On 12 January 1889, Ustinov married Magdalena Hall (1868–1945), who had been born in Magdala on 13 April 1868, the day when British forces took the fortress by storm at the Battle of Magdala, liberating her family and others from captivity in Ethiopia. Her family had later moved to Jaffa. Her father was Moritz Hall (1838–1914), a Jew from Cracow and cannon-caster of Negus Tewodros II of Ethiopia, who was converted to Protestantism by missionaries of the St. Chrischona Pilgrim Mission. Her mother was the Ethiopian court-lady Katharina Hall (1850–1932), also known as Welette-Iyesus, who was of mixed Ethiopian-German origin, the daughter of the German painter Eduard Zander (1813–1868) and court-lady Isette-Werq in Gondar, daughter of an Ethiopian general named Meqado (active before the mid-19th century).

Ustinov and Magdalena Hall had five children. Among them were their eldest son Jona von Ustinov (father of British-Russian actor Peter Ustinov), Tabitha von Ustinow, Peter (Petja) von Ustinow (1895–1917, killed in action in Hollebeke) and Gregory (Grisha, Tich: 1907 Jaffa-1990 Buenos Aires).

Hôtel du Parc

Ustinov employed Bekhōr Nissīm ʾElhādīf, an alumnus of the Miqveh Yisra'el agricultural school. ʾElhādīf (1857–1913) bought exotic plants and trees from all over the world in order to develop the garden of Ustinov's hotel into a botanical park.

German Emperor William II, his wife Auguste Victoria, and their closest entourage stayed at the Hôtel du Parc on their visit to Jaffa on 27 October 1898. Their travel agency, Thomas Cook & Son, chose it because they considered it the only establishment in Jaffa suitable for them.

Immanuel Church in Jaffa

The Evangelical congregation of Jaffa in 1889 consisted of former Templers, Protestant German and Swiss expatriates, and proselytes gained earlier by the Metzlers' missionary efforts.

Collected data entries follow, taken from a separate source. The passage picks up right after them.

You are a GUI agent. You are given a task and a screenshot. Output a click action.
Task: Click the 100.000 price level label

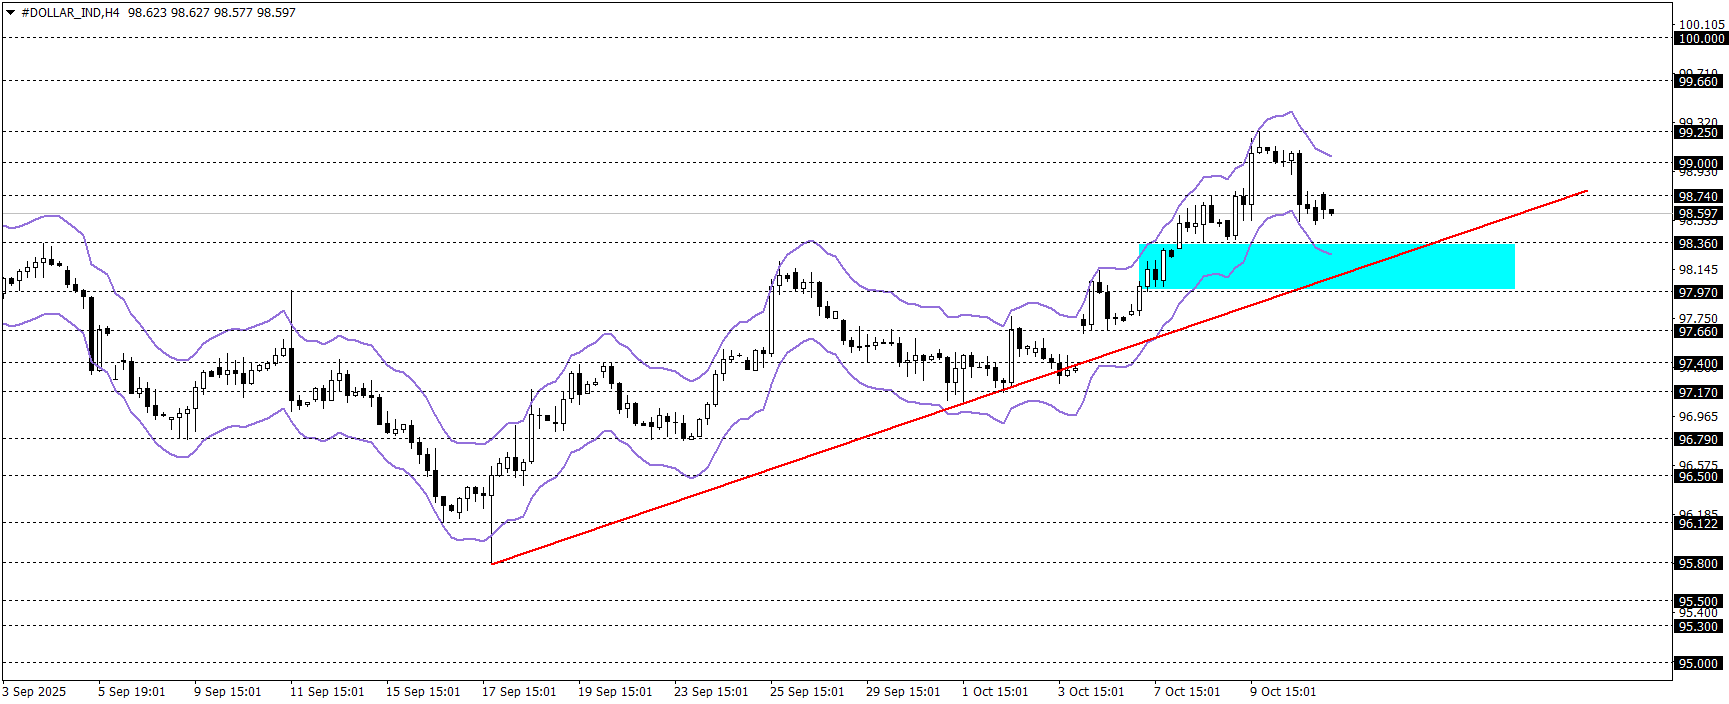click(1700, 39)
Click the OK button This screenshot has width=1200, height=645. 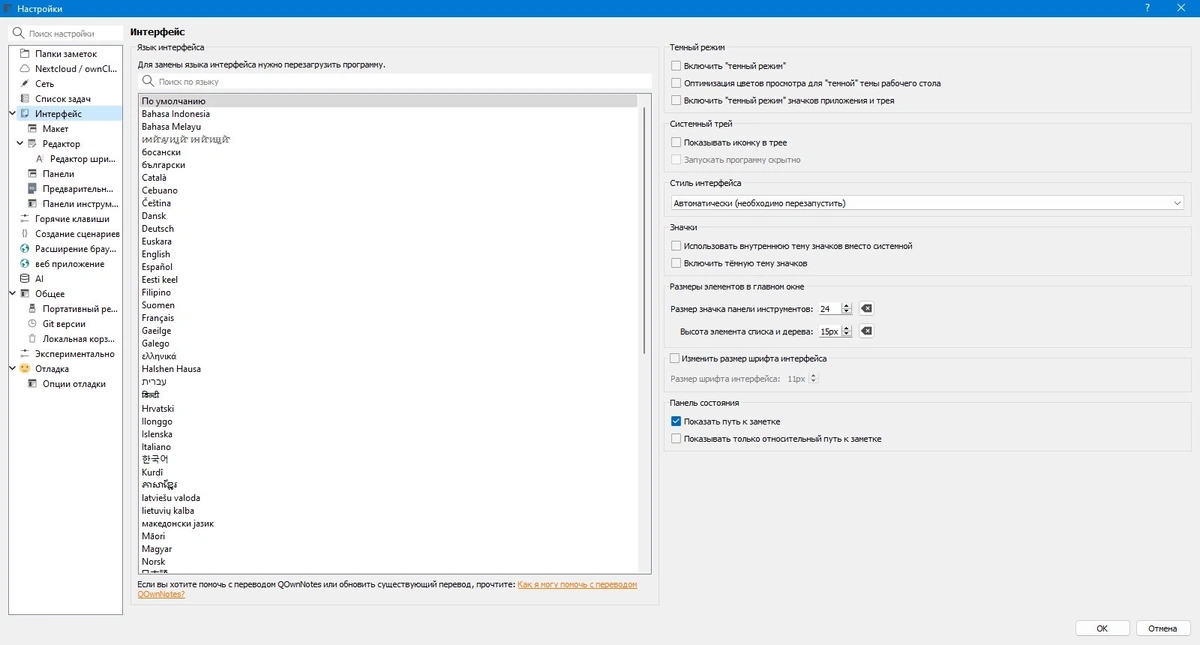(1102, 629)
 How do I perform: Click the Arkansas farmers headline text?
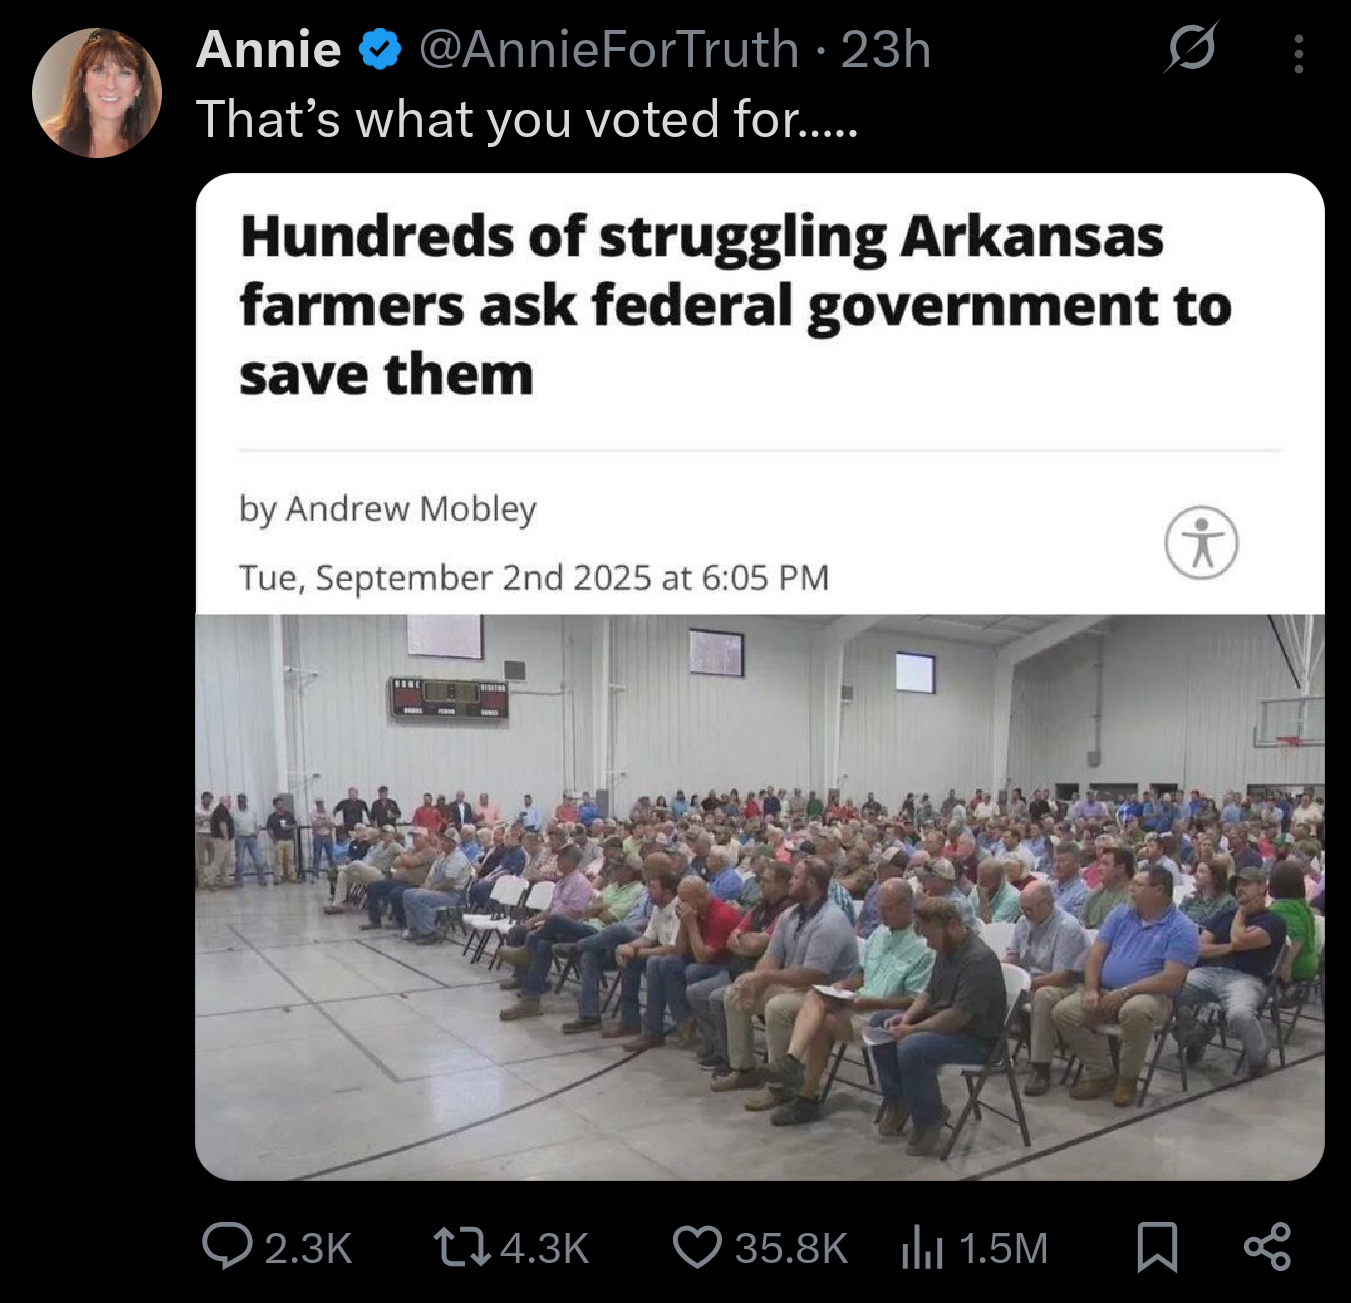735,305
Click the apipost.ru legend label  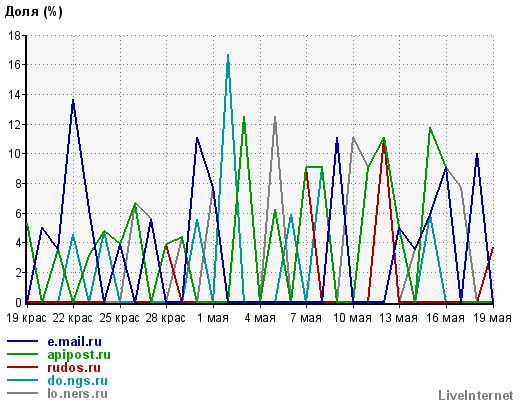[79, 355]
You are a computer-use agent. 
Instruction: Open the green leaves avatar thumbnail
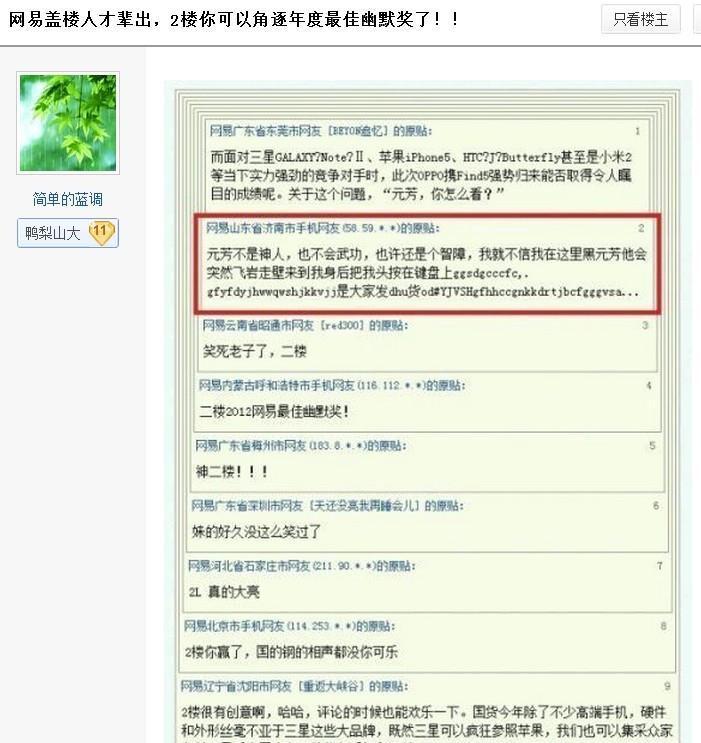click(x=68, y=123)
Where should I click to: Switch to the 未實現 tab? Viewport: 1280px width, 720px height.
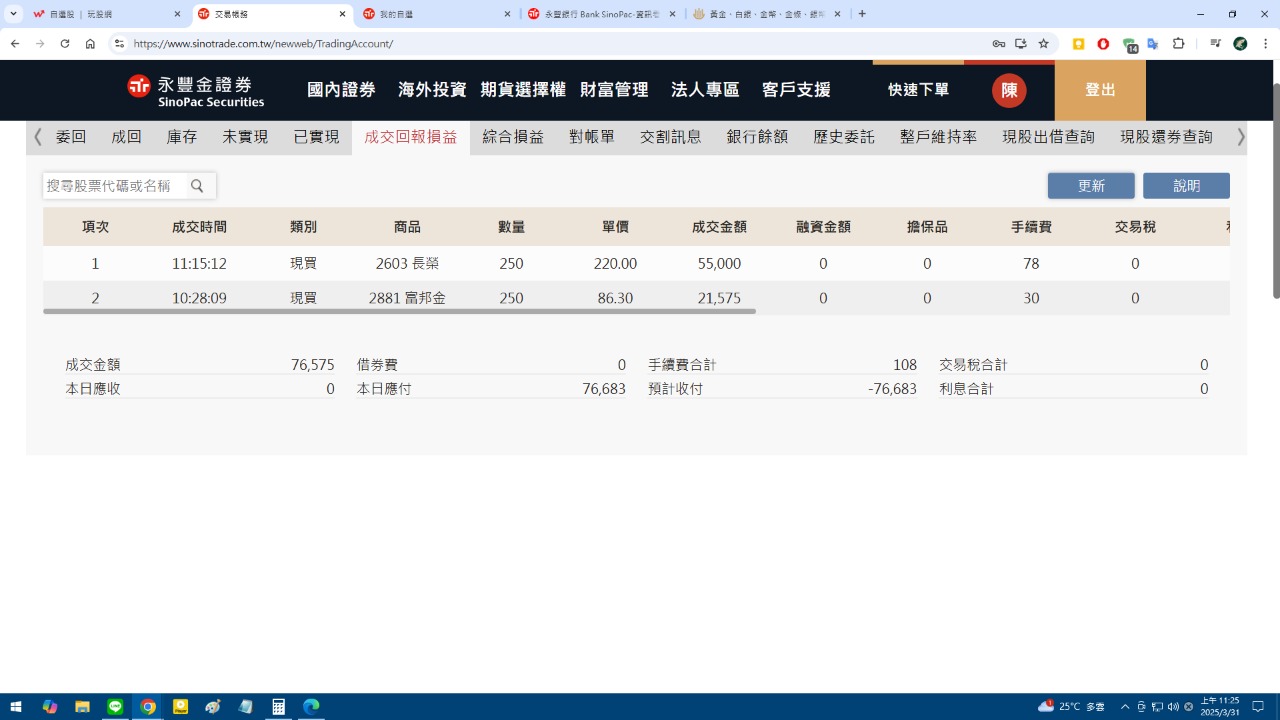pos(245,137)
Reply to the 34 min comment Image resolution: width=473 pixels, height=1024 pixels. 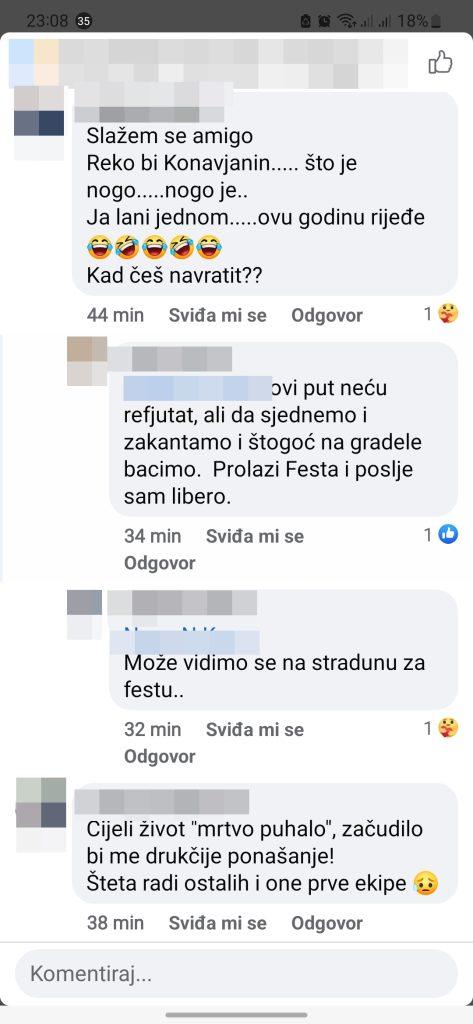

Johann Georg Kappus Sr. (1826–1905) became the first chairman of the congregation, later followed by his son Johann Georg Kappus Jr. (1855–1928). Ustinov joined that congregation and offered it the hall of his Hôtel du Parc in Jaffa as a venue for services from 1889 to 1897.

When Jaffa's first pastor, Albert Eugen Schlaich from Korntal, and his wife Luise arrived in Jaffa on 10 March 1897, Ustinov accommodated them in his hotel until they could find an apartment of their own.

On 18 July 1898, Peter Metzler, who then lived in Stuttgart, conveyed his last piece of real estate in Jaffa for the construction of a church to the Evangelical congregation, for which Ustinov paid 10,000 francs, two thirds of the site's estimated value. When the Evangelical Immanuel Church of Jaffa was finally built and furnished, Ustinov gave it a large crucifix of olive wood.

Ethiopian Consulate

Ethiopian Empress Taytu had convinced her adviser Katarina Hall, who had returned without her husband to Ethiopia in 1902, to persuade Ustinov to acquire property near the Ethiopian Church in Jerusalem. The land was purchased in 1910, and construction of a large building began. Ustinov and his family left Palestine in 1913 for Russia, where he died in 1918. His widow Magdalena, who went to live in England and later in Canada, inherited the land in Jerusalem and the partially completed building on it. During a trip to Jerusalem in 1924, she sold the property to the Empress Zewditu I of Ethiopia, who was also visiting there. Zewditu continued the construction on Ustinov's foundations, and it became the Ethiopian Consulate. It still exists."

Immanuel House

After the end of the British public custodianship of enemy property in Palestine in 1925, Magdalena von Ustinow sold the former mansion in Rechov Auerbach No. 8 to the CMJ in 1926. It is now used as a place of worship, guest house, and heritage centre, called Beit Immanuel (Immanuel House).

Antiquities collection

Ustinov was a major collector of Palestinian antiquities. His collection ended up at the University of Oslo, Norway. Theologian Johannes Pedersen wrote a 1928 book about the collection, Inscriptiones Semiticae collectionis Ustinowianae.